Work to complete
Each line below with the string "icon" should be copied.

Exercise materials
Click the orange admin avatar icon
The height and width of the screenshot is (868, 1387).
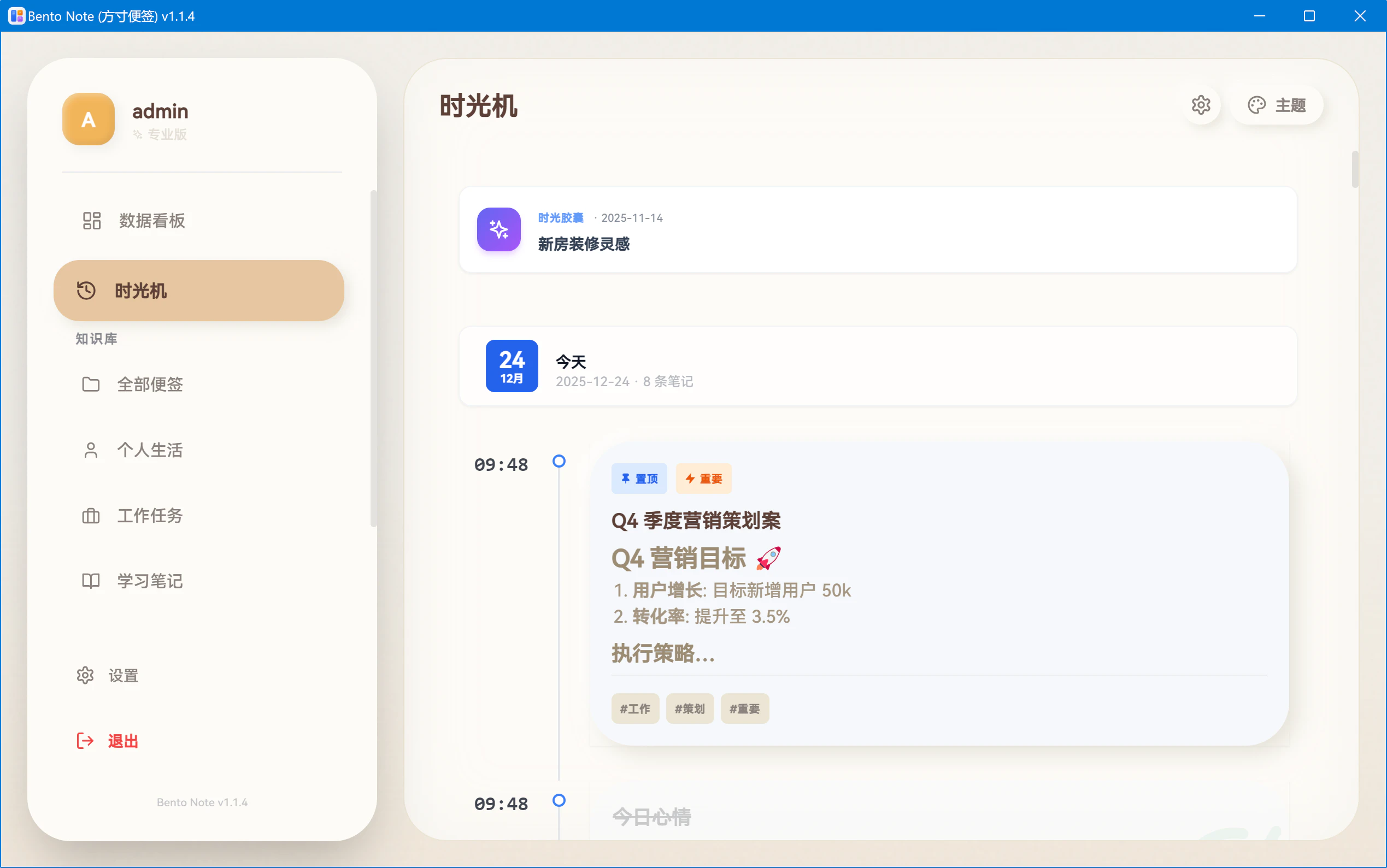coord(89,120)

---

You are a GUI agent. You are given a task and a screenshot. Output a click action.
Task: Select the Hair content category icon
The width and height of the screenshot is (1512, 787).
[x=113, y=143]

Exercise output
Click the orange admin avatar icon
Task: Select the Hair content category icon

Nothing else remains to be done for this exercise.